Problem details: Copy out each line of the data that contains "computer".

[Collected data]
== == ==

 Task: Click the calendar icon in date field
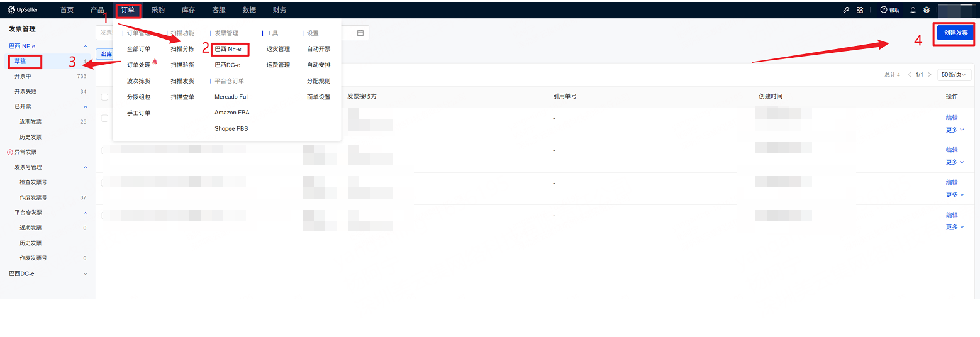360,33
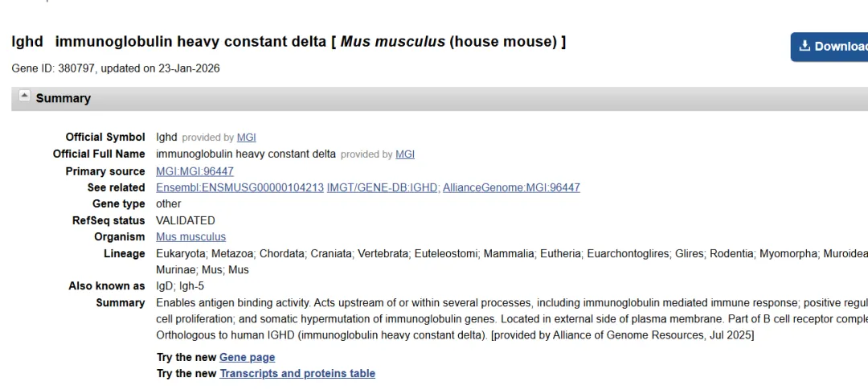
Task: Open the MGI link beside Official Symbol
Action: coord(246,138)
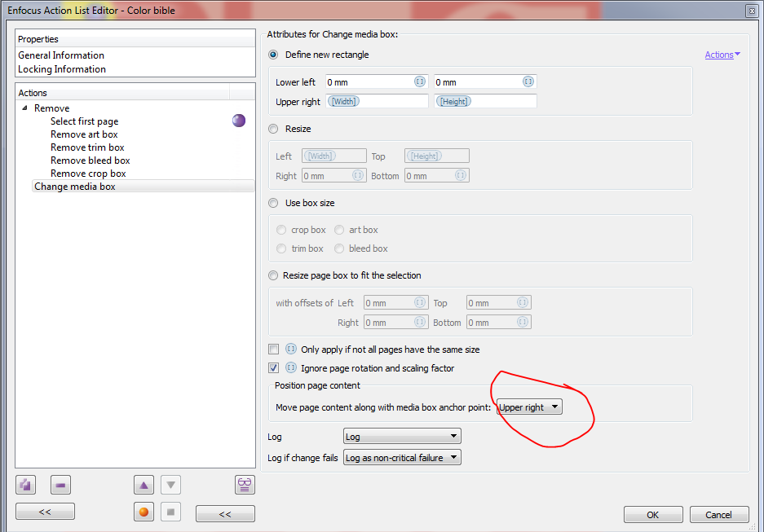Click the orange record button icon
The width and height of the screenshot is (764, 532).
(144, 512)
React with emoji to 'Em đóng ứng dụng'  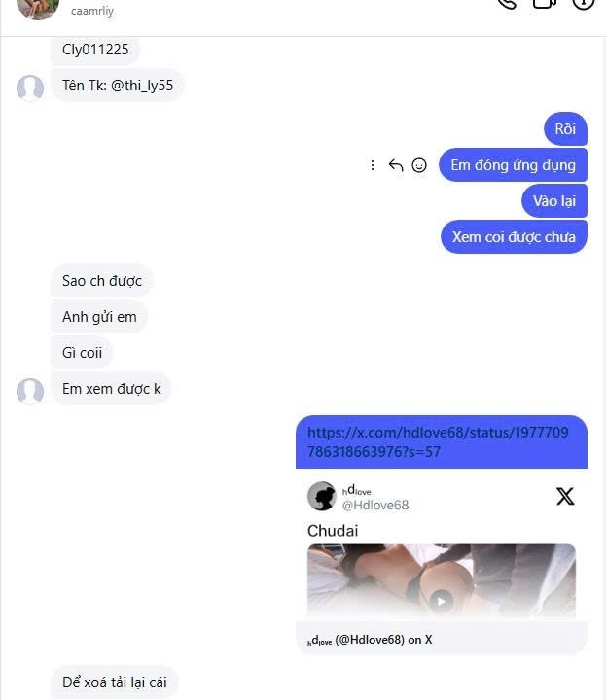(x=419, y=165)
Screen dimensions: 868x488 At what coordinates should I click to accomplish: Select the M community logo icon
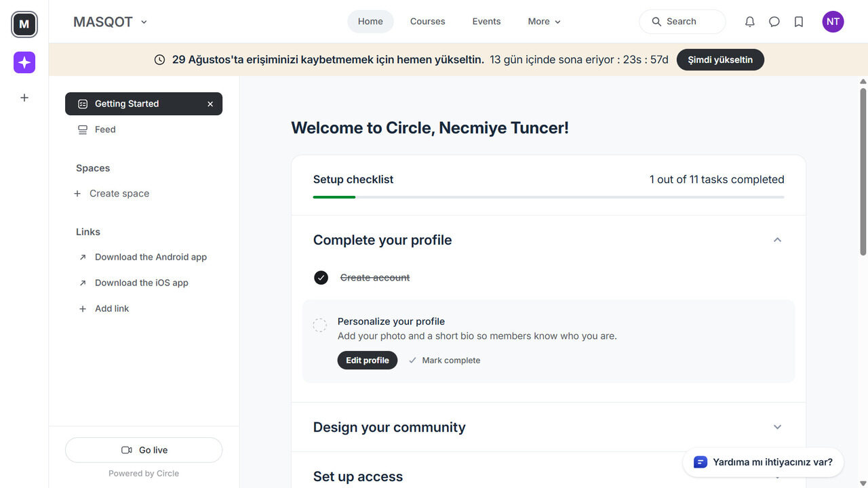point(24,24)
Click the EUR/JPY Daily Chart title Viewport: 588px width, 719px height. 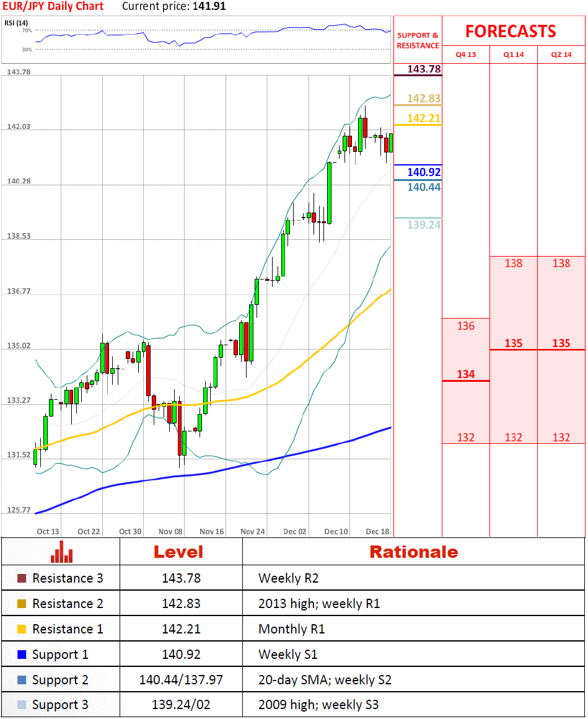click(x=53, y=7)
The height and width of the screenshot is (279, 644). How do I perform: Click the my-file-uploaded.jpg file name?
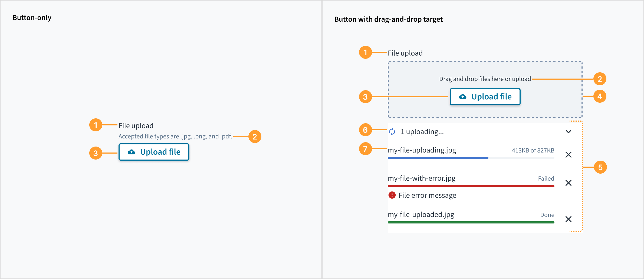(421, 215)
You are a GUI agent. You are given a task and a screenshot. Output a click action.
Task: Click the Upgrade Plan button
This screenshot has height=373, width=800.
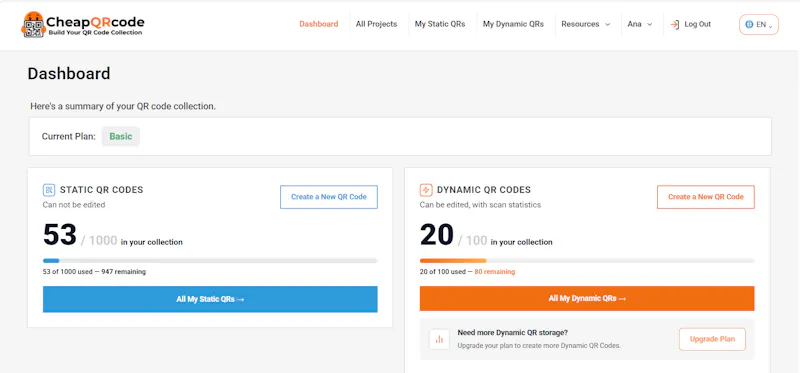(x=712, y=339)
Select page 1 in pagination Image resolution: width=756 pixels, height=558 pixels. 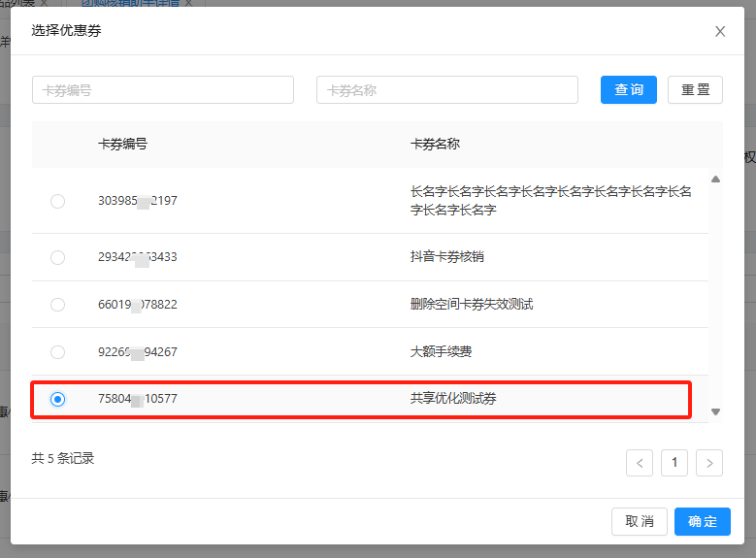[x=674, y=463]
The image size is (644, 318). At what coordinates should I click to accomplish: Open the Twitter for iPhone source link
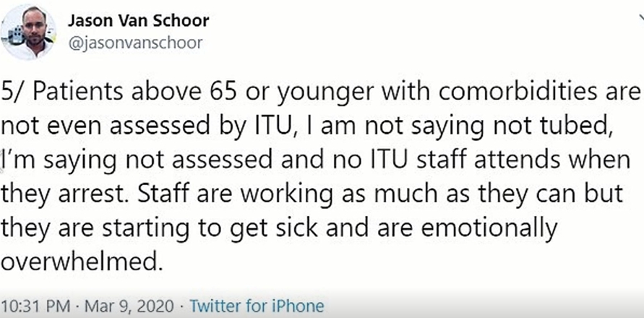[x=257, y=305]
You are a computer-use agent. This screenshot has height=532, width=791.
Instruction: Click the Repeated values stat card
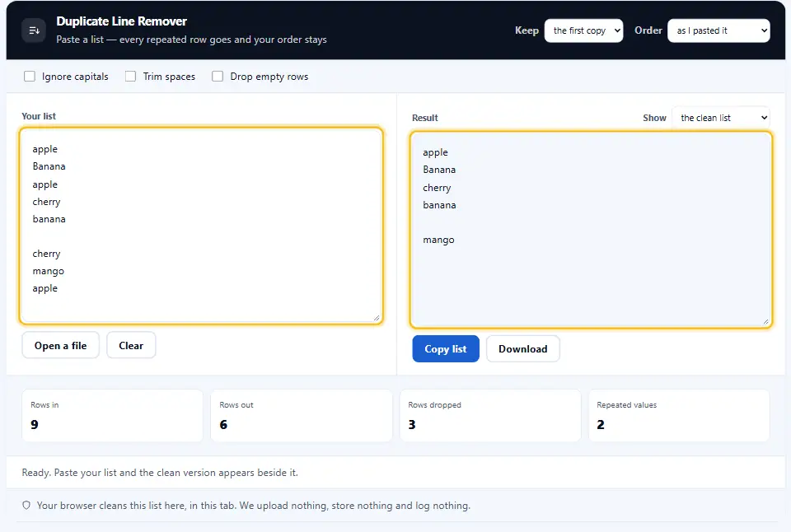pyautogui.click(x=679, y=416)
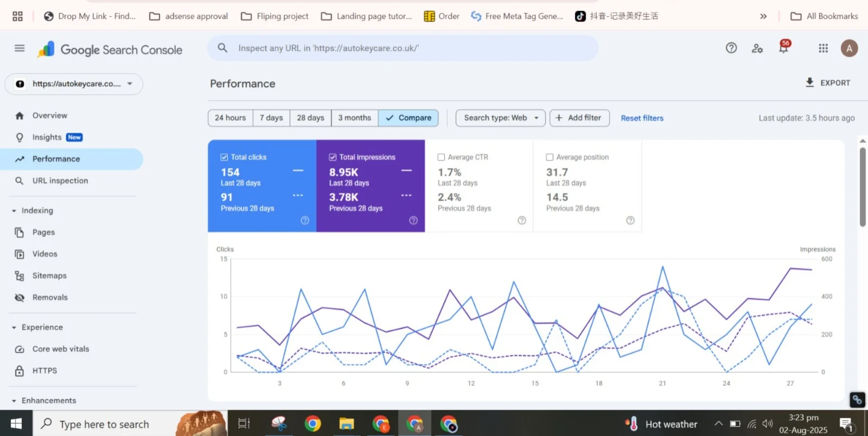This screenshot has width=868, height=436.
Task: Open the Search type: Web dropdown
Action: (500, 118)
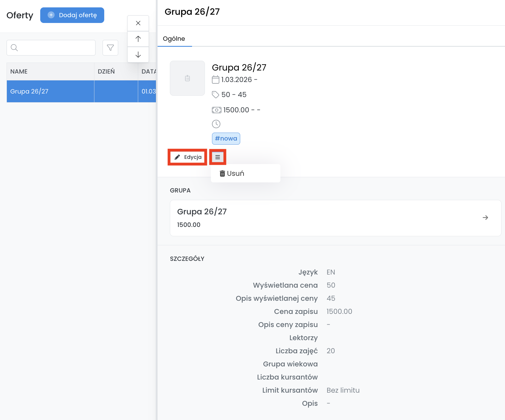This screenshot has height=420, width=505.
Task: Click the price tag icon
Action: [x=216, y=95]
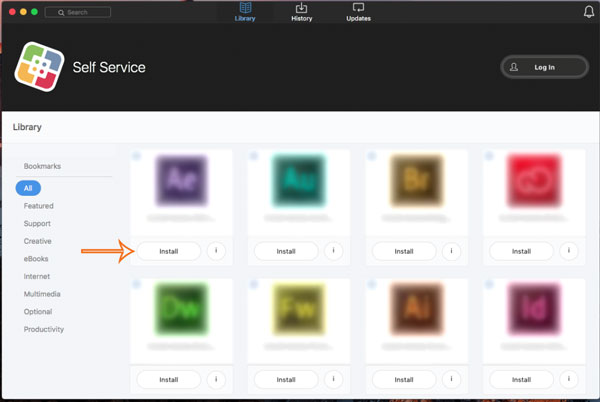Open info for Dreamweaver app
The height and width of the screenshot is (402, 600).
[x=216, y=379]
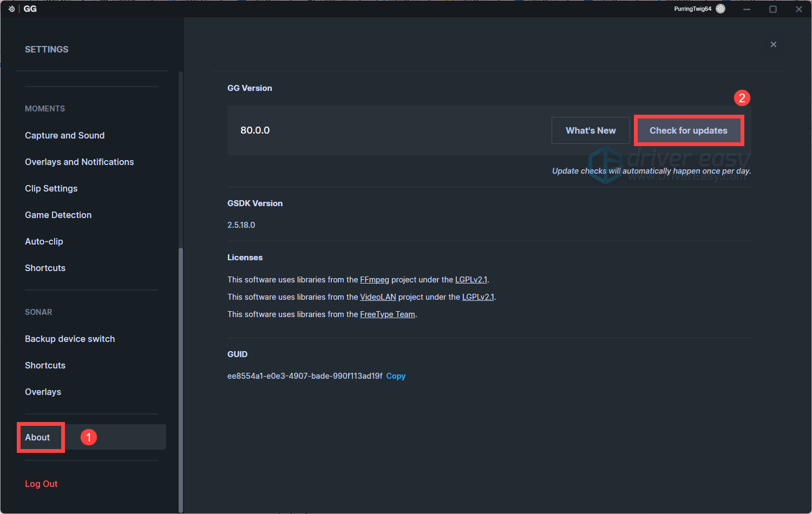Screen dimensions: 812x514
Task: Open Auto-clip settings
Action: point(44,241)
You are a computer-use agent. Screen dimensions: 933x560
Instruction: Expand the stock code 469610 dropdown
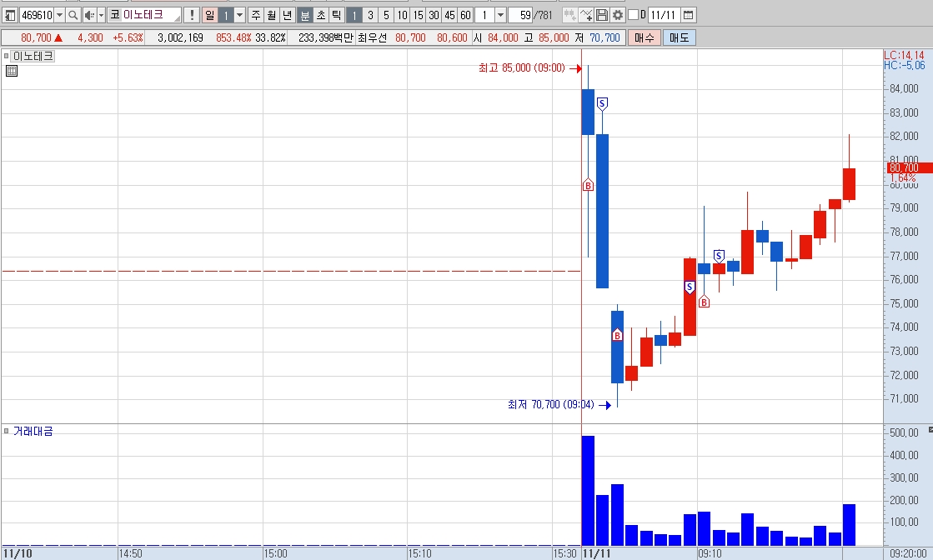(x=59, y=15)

== == ==

Answer for this exercise:
You are a computer-use agent. This screenshot has height=532, width=791.
You are a computer-use agent. Screen dimensions: 933x560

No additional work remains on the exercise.